La cour d’appel de Paris doit se prononcer ce mercredi 26 juin sur la validation ou l’annulation du mandat d’arrêt visant le président syrien, Bachar al-Assad, accusé de complicité de crimes contre l’humanité après des attaques chimiques contre son peuple en 2013.
Pour la première fois de l’Histoire, un président en exercice s'est vu émettre un mandat d'arrêt par une juridiction étrangère. Encore faut-il que celui-ci soit validé par la cour d'appel de Paris ce mercredi, ou annulé, à l'encontre du chef d'Etat de la Syrie, Bachar al-Assad. Cette décision attendue fait suite à la requête du parquet national antiterroriste (Pnat), qui demande l'annulation de ce mandat au nom de l'immunité personnelle dont jouissent les chefs d'Etat en exercice devant les juridictions étrangères.
Depuis 2021, des juges d'instruction du pôle crimes contre l'humanité du tribunal judiciaire de Paris enquêtent sur la chaîne de commandement ayant mené aux attaques chimiques de la nuit du 4 au 5 août 2013 à Adra et Douma, près de Damas, blessant 450 personnes, et du 21 août 2013 qui avaient notamment fait plus de 1.000 morts dans la Ghouta orientale, selon les renseignements américains.
Quatre mandats d'arrêt émis
Leurs investigations avaient abouti à la délivrance en novembre 2023 de quatre mandats d'arrêt pour complicité de crimes contre l'humanité et complicité de crimes de guerre. Ils visent Bachar al-Assad, son frère Maher, chef de facto de la Quatrième division, une unité d'élite de l'armée syrienne, ainsi que deux généraux, Ghassan Abbas et Bassam al-Hassan.
Si les magistrats instructeurs ont développé un argumentaire encadrant «strictement» les conditions dans lesquelles une immunité personnelle d'un chef d'État peut être levée par un pays étranger, le Pnat, lui, avait assuré avant l'audience que «de manière unanime, il est estimé jusqu'à présent» que les exceptions à l'immunité des chefs d'État en exercice sont «réservées au seul bénéfice des juridictions internationales», telle la Cour pénale internationale (CPI).
Un argument de poids qui devrait peser dans la décision finale de la cour d'appel de Paris, pouvant «ouvrir une porte supplémentaire dans la lutte contre les crimes contre l'humanité», a assuré une source proche du dossier.
Néanmoins, si le Pnat ne «remet pas en cause l'existence d'éléments démontrant l'implication de Bachar al-Assad dans les attaques chimiques commises en août 2013», pour Clémence Witt et Jeanne Sulzer, avocates de victimes franco-syriennes et du Centre syrien pour les médias et la liberté d'expression (SCM), Open Society Justice Initiative, Syrian Archive et Civil Rights Defenders, parties civiles, cela reviendrait à «le protéger de toute poursuite en France et consacrerait une situation d'impunité».

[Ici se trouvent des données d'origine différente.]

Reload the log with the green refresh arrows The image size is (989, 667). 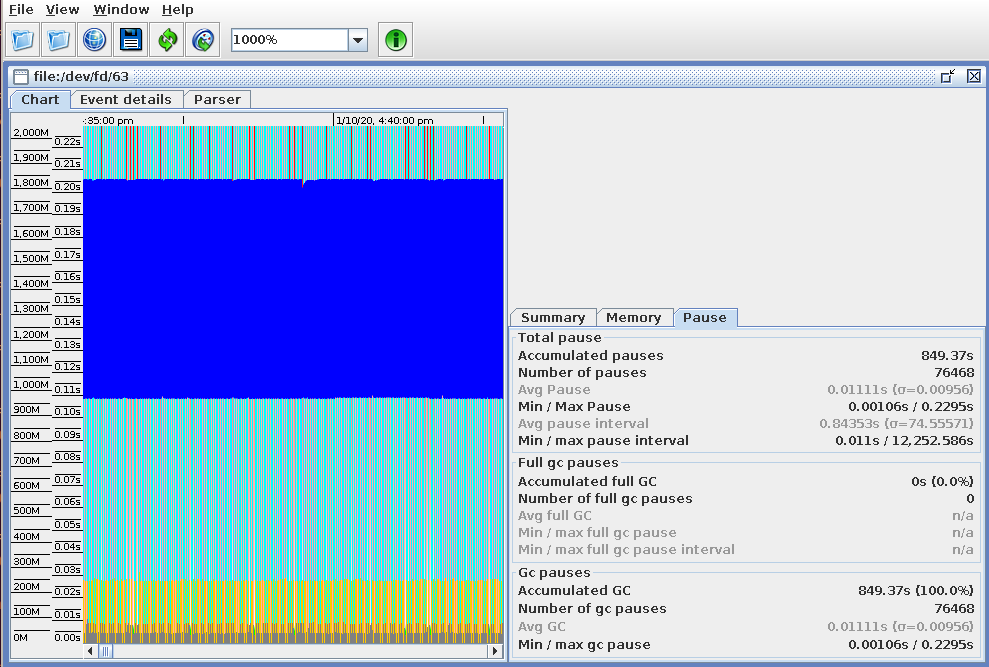coord(166,40)

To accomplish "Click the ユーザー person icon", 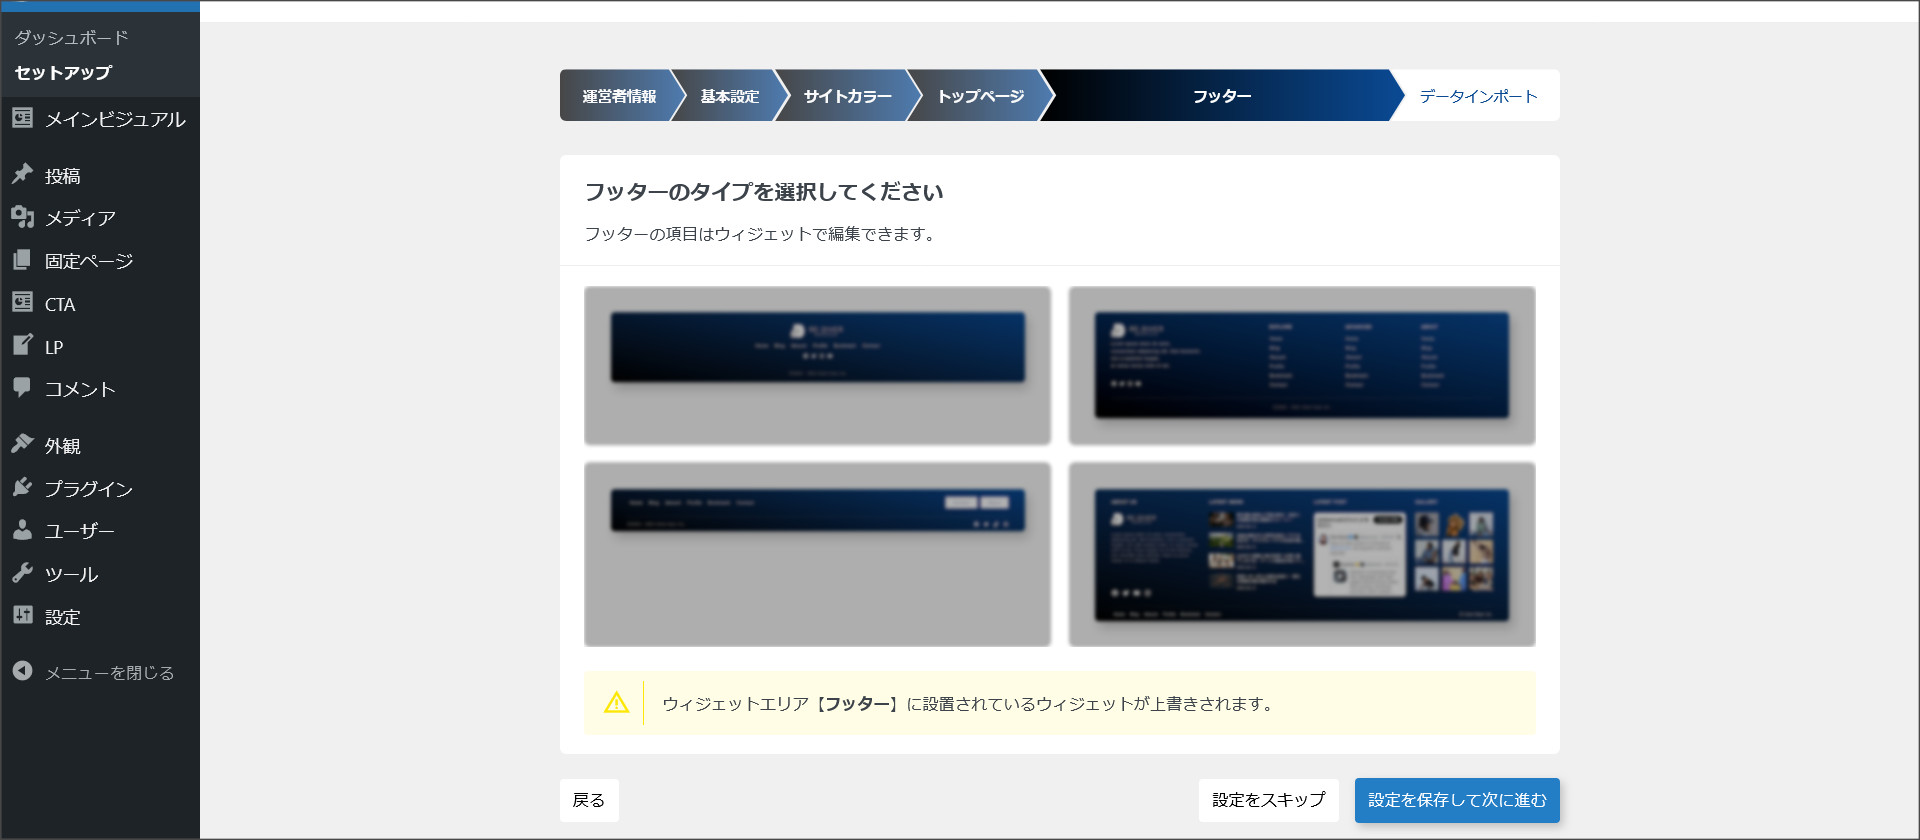I will click(x=22, y=531).

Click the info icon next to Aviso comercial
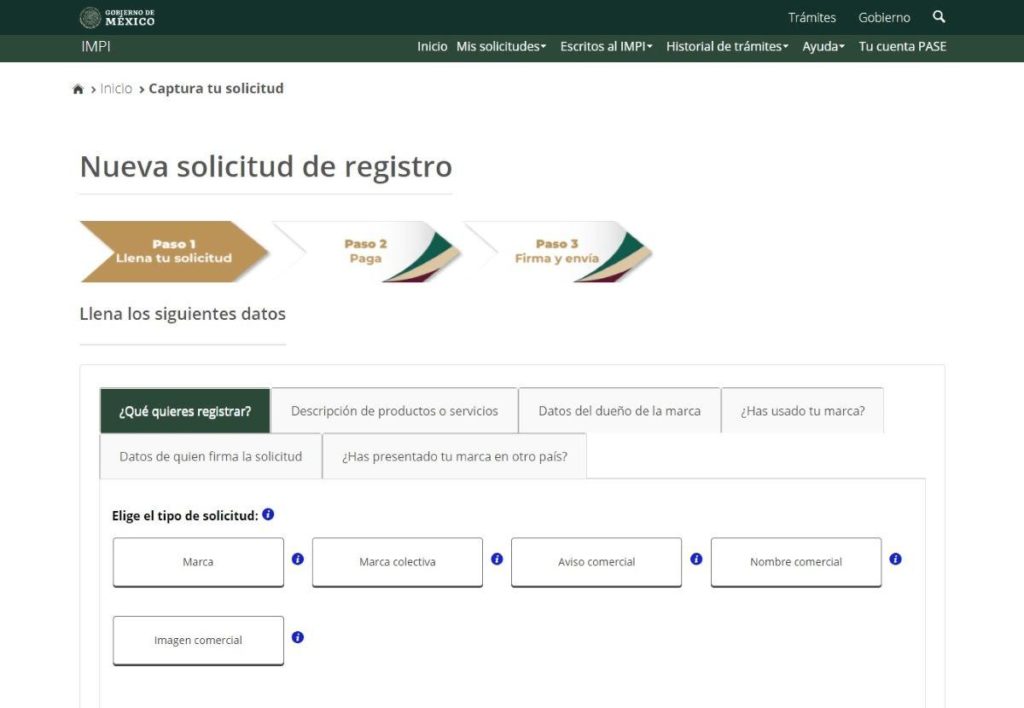click(696, 560)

Selon elles, «l'extraordinaire gravité des faits d'une part, en l'espèce la commission répétée d'attaques chimiques contre sa propre population, et d'autre part la solidité du dossier d'instruction, qui établit la participation présumée du chef de l'État, appelle une décision permettant enfin aux victimes françaises et syriennes d'accéder à la justice». La Syrie n'est en effet pas membre de la CPI et Bachar al-Assad, qui a succédé à son père Hafez en 2000, pourrait rester président jusqu'à son décès.
La France l'exemple à suivre ?
Ces derniers mois, plusieurs décisions ont fait bouger les lignes concernant l'immunité fonctionnelle attachée aux agents d'un État étranger. En effet, trois hauts responsables du régime syrien, jugés par défaut en France pour complicité de crimes contre l'humanité et délit de guerre, ont été condamnés en mai à Paris à la réclusion criminelle à perpétuité.
La cour d'assises avait estimé que «les crimes contre l'humanité (...) ne peuvent être couverts par cette immunité dès lors que leur répression tend à la protection de l'humanité dans ses valeurs fondamentales et universelles».
Le 5 juin, la cour d'appel de Paris a développé le même raisonnement pour l'ancien gouverneur de la banque centrale syrienne (2005-2016), Adib Mayaleh, jugeant que «la nature des infractions» qui lui sont reprochées «constitue une exception justifiant l'exclusion du bénéfice de l'immunité fonctionnelle».